● **AIM OF THE EXERCISE**
Among the lines of the listing below, retype exactly those from the one containing "Click the 'Use of Scatter' title cell" through the one containing "You are a GUI", both included. Do not include pictures.

● **RAW DATA**
-- Opening Marker --
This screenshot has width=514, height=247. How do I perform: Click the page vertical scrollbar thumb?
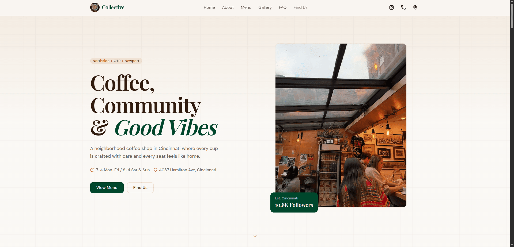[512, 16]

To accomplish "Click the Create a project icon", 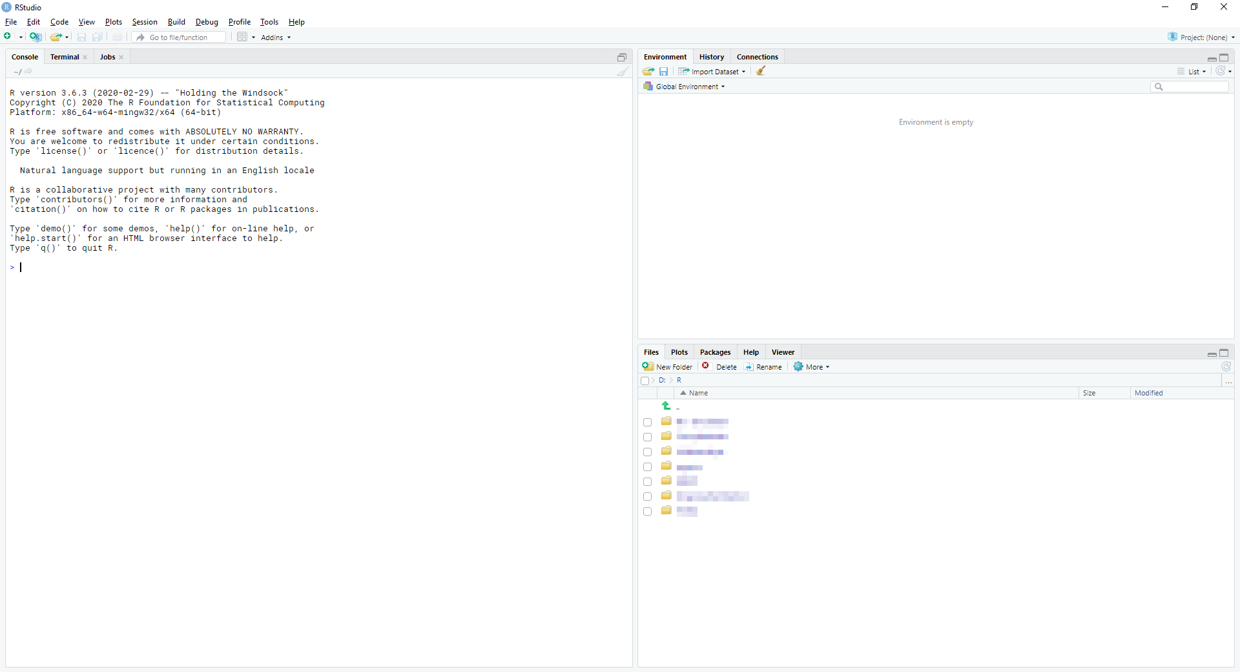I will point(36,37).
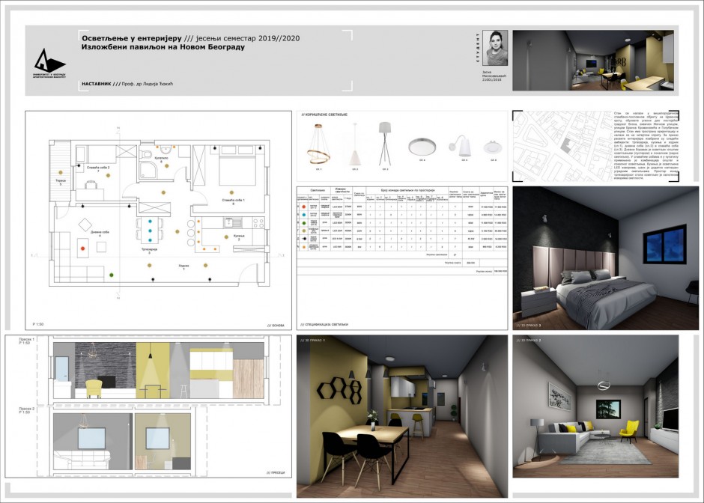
-- Closing Marker --
-- Opening Marker --
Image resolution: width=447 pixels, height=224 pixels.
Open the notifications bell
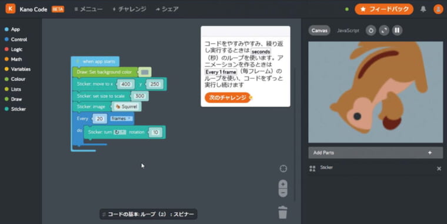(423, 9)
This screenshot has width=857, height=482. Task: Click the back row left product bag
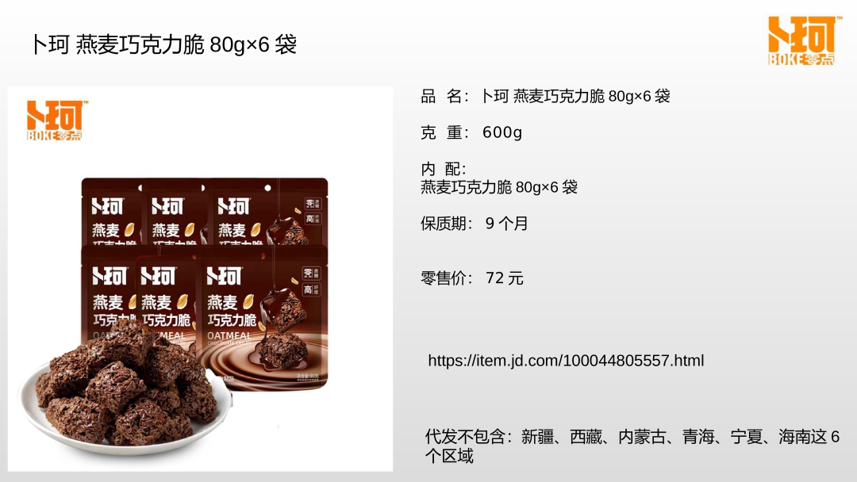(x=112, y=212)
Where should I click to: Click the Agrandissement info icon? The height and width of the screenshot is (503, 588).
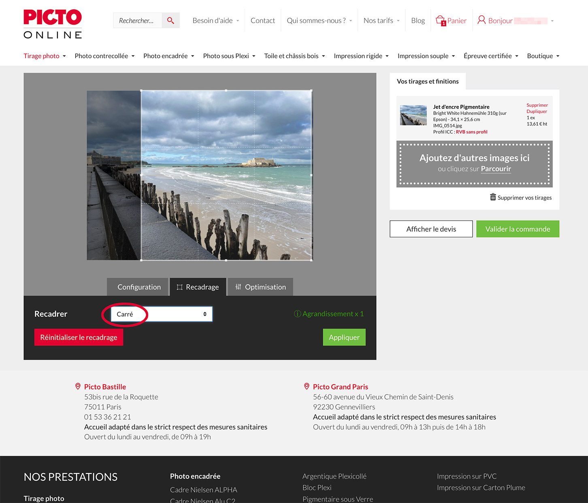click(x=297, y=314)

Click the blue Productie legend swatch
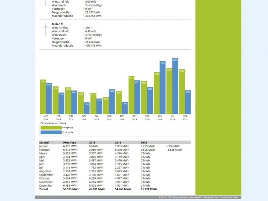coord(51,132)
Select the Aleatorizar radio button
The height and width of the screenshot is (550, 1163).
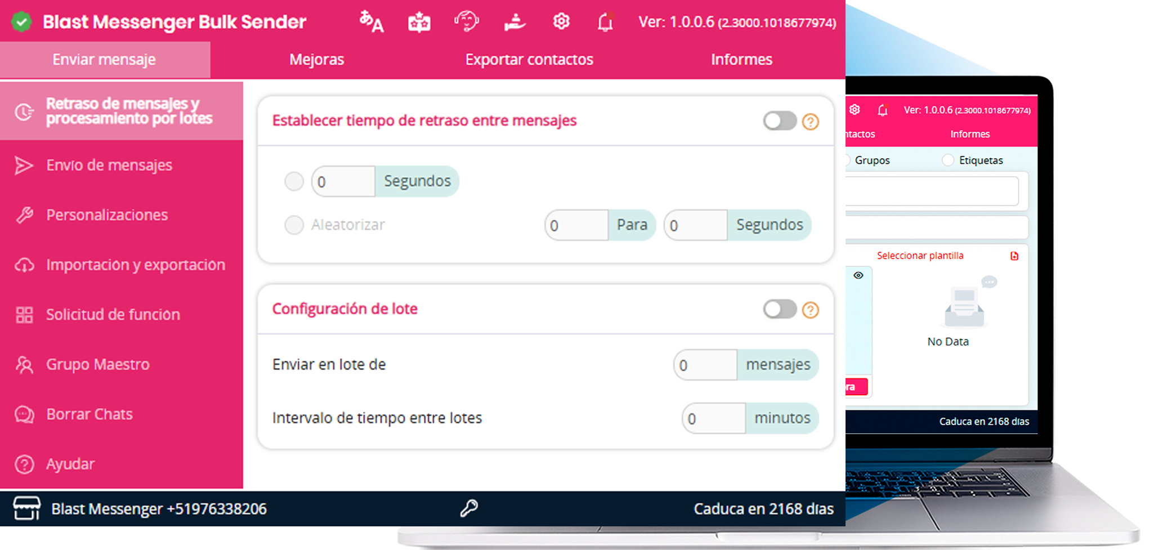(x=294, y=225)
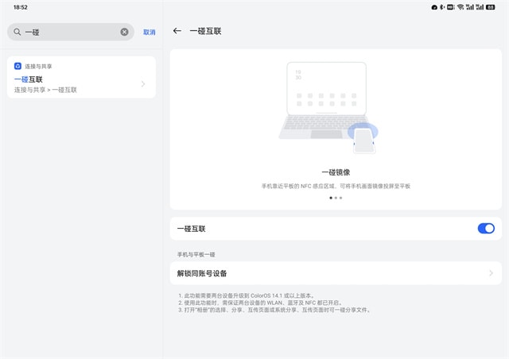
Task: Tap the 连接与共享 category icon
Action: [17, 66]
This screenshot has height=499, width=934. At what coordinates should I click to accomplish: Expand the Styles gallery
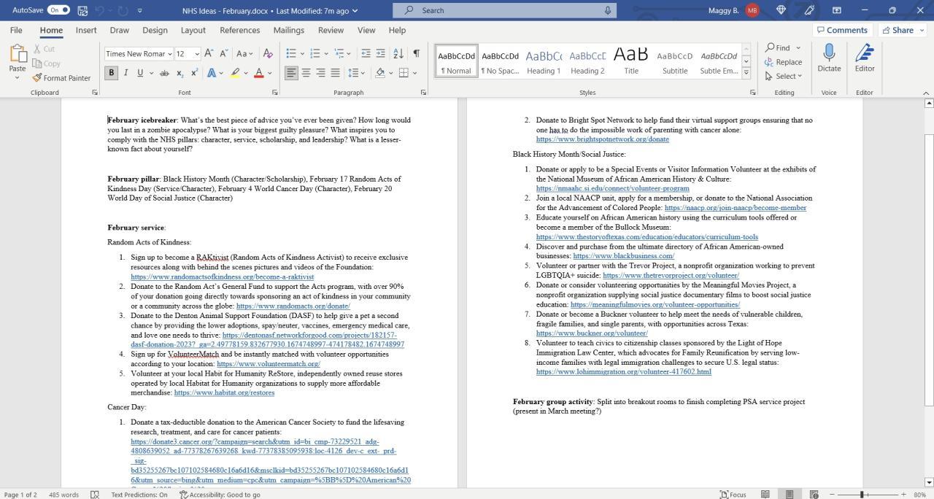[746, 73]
-- Closing Marker --
-- Opening Marker --
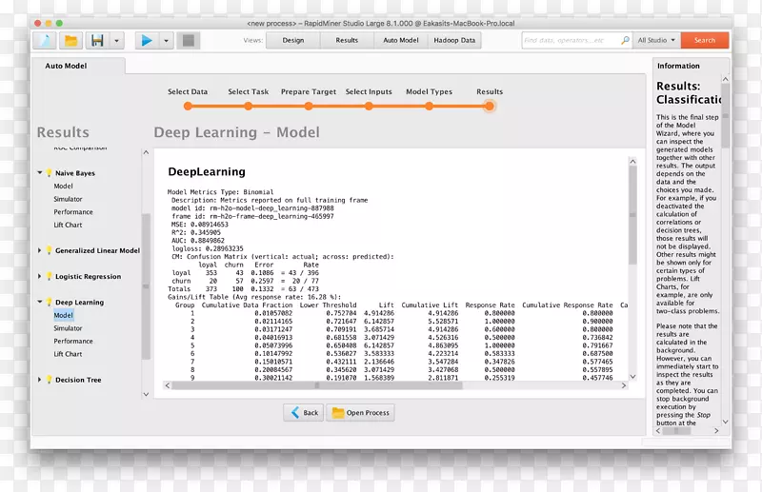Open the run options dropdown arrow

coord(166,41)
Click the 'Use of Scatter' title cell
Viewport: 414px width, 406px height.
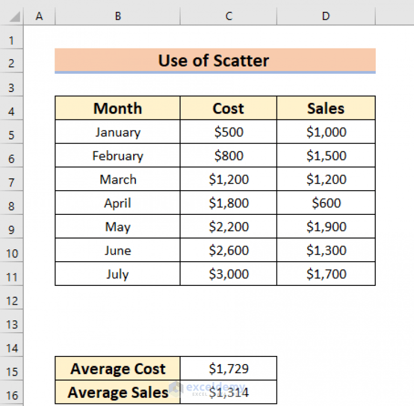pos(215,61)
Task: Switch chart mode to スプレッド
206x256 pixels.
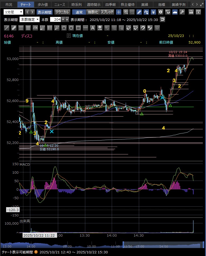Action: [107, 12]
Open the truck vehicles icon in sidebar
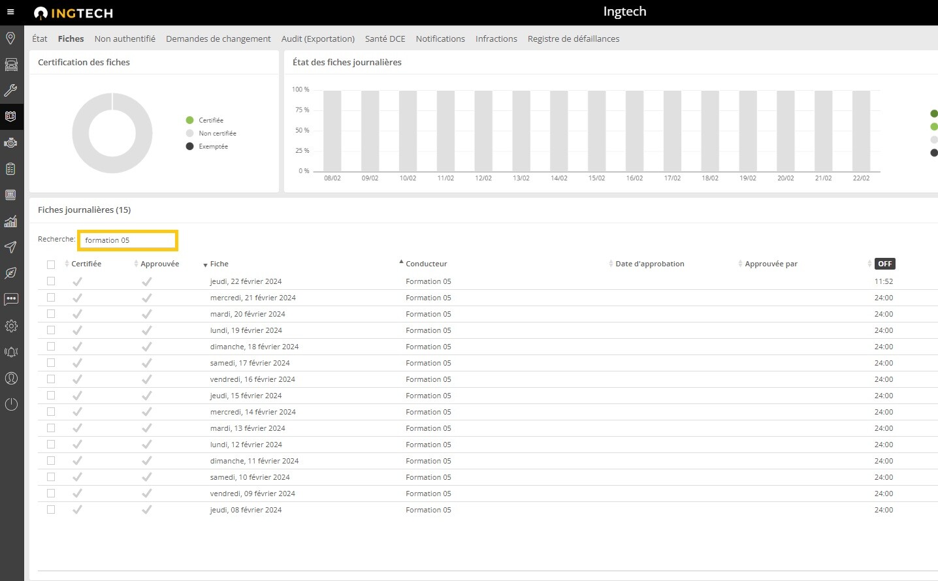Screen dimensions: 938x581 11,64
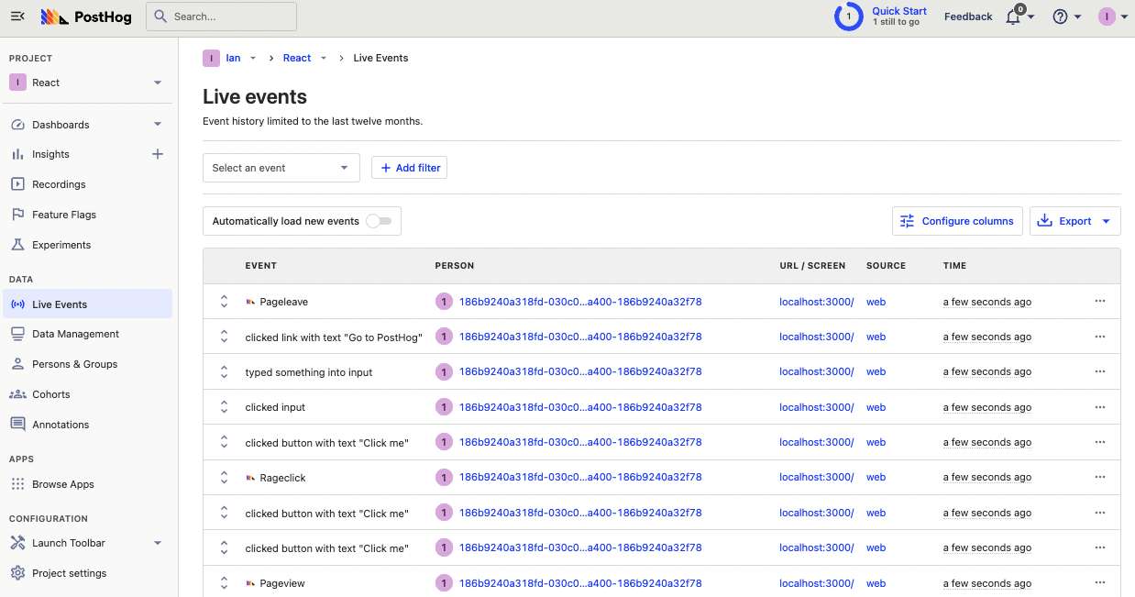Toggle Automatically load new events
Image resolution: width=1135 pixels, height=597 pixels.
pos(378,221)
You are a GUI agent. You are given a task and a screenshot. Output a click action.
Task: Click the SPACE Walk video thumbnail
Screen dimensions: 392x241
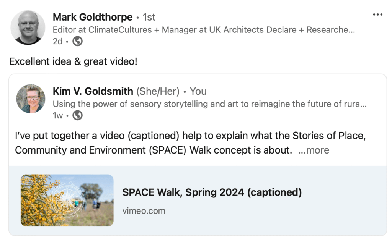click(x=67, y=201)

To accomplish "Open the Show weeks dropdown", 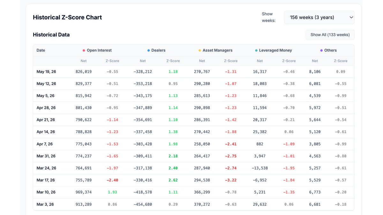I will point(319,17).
-- Closing Marker --
● **EXERCISE RESULT**
Click the 'Use of Scatter' title cell
Viewport: 414px width, 406px height.
pos(215,61)
Task: Switch chart mode to スプレッド
206x256 pixels.
Action: [107, 12]
Open the truck vehicles icon in sidebar
Screen dimensions: 938x581 11,64
Toggle Automatically load new events
Image resolution: width=1135 pixels, height=597 pixels.
pos(378,221)
You are a GUI agent. You are given a task and a screenshot. Output a click action.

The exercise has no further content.